#### [PROMPT]
Only the lines from the one containing "Image resolution: width=1456" to the end of the entries should be written out, each exactly as it stands, both ends included.

◆ ◆ ◆ ◆ ◆

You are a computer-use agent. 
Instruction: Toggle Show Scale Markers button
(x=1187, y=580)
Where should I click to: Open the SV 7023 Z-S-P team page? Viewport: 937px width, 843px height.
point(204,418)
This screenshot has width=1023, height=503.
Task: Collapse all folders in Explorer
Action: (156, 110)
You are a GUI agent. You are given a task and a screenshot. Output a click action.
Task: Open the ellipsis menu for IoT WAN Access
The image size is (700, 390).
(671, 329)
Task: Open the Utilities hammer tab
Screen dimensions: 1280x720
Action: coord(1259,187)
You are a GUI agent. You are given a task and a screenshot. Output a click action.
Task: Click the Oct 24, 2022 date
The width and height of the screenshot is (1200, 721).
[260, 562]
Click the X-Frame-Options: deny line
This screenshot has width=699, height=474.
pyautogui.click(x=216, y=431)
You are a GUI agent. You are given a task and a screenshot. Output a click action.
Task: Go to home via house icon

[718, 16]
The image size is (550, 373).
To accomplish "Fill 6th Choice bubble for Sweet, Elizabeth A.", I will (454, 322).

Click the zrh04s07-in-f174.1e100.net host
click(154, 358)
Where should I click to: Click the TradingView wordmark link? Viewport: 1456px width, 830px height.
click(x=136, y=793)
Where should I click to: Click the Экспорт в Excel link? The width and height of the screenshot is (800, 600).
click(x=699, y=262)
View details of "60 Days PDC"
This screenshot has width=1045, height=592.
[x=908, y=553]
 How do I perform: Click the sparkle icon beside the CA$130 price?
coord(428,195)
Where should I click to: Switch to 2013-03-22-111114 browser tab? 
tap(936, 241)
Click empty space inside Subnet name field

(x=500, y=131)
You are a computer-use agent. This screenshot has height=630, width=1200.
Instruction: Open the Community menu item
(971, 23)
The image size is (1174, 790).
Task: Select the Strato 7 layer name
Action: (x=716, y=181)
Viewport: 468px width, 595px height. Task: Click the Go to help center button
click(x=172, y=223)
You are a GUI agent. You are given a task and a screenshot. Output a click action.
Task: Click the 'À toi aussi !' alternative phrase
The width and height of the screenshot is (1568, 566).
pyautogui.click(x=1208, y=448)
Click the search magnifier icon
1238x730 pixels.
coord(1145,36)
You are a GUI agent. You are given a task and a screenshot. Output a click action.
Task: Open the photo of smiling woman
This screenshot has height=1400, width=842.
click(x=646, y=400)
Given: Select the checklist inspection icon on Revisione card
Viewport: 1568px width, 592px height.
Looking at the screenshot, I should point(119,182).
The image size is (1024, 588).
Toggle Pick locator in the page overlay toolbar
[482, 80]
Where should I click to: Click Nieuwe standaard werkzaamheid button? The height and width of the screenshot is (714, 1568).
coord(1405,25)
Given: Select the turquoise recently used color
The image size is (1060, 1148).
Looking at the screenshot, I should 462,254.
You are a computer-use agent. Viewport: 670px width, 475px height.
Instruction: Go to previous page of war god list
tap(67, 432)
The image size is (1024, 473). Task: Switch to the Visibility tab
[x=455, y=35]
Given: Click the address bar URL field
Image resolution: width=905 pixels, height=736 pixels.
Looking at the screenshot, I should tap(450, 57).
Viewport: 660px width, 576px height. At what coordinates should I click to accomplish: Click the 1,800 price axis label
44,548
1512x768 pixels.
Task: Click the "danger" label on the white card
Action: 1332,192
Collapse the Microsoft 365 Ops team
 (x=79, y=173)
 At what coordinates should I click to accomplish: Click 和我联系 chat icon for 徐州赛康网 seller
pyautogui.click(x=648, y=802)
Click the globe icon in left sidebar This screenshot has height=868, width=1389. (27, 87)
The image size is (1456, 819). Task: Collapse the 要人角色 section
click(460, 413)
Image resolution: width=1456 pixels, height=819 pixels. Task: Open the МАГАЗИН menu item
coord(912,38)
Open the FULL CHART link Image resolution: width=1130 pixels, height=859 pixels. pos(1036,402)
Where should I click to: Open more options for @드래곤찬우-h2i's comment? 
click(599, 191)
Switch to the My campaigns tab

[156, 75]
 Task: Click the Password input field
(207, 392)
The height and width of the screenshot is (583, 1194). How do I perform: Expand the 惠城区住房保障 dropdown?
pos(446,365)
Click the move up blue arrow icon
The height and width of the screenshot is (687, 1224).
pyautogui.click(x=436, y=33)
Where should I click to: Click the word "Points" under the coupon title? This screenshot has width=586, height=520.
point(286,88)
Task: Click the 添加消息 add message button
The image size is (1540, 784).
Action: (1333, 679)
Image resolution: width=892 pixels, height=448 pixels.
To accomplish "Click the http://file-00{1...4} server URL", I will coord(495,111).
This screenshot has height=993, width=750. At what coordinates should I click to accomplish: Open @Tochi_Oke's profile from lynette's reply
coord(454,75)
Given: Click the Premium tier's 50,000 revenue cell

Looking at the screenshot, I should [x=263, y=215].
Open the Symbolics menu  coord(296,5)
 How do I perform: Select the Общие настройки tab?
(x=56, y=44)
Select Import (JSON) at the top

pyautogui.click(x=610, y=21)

◆ ◆ ◆ ◆ ◆

#### [WRITTEN ANSWER]
Image resolution: width=1456 pixels, height=819 pixels. Task: Open the МАГАЗИН menu item
coord(912,38)
Open the FULL CHART link Image resolution: width=1130 pixels, height=859 pixels. pos(1036,402)
Where should I click to: Open more options for @드래곤찬우-h2i's comment? 
click(599, 191)
Switch to the My campaigns tab

[156, 75]
 Task: Click the Password input field
(207, 392)
The height and width of the screenshot is (583, 1194). How do I perform: Expand the 惠城区住房保障 dropdown?
pos(446,365)
Click the move up blue arrow icon
The height and width of the screenshot is (687, 1224).
pyautogui.click(x=436, y=33)
Where should I click to: Click the word "Points" under the coupon title? This screenshot has width=586, height=520.
point(286,88)
Task: Click the 添加消息 add message button
The image size is (1540, 784).
Action: (1333, 679)
Image resolution: width=892 pixels, height=448 pixels.
To accomplish "Click the http://file-00{1...4} server URL", I will coord(495,111).
This screenshot has height=993, width=750. At what coordinates should I click to accomplish: Open @Tochi_Oke's profile from lynette's reply
coord(454,75)
Given: Click the Premium tier's 50,000 revenue cell

Looking at the screenshot, I should [x=263, y=215].
Open the Symbolics menu  coord(296,5)
 How do I perform: Select the Общие настройки tab?
(x=56, y=44)
Select Import (JSON) at the top

pyautogui.click(x=610, y=21)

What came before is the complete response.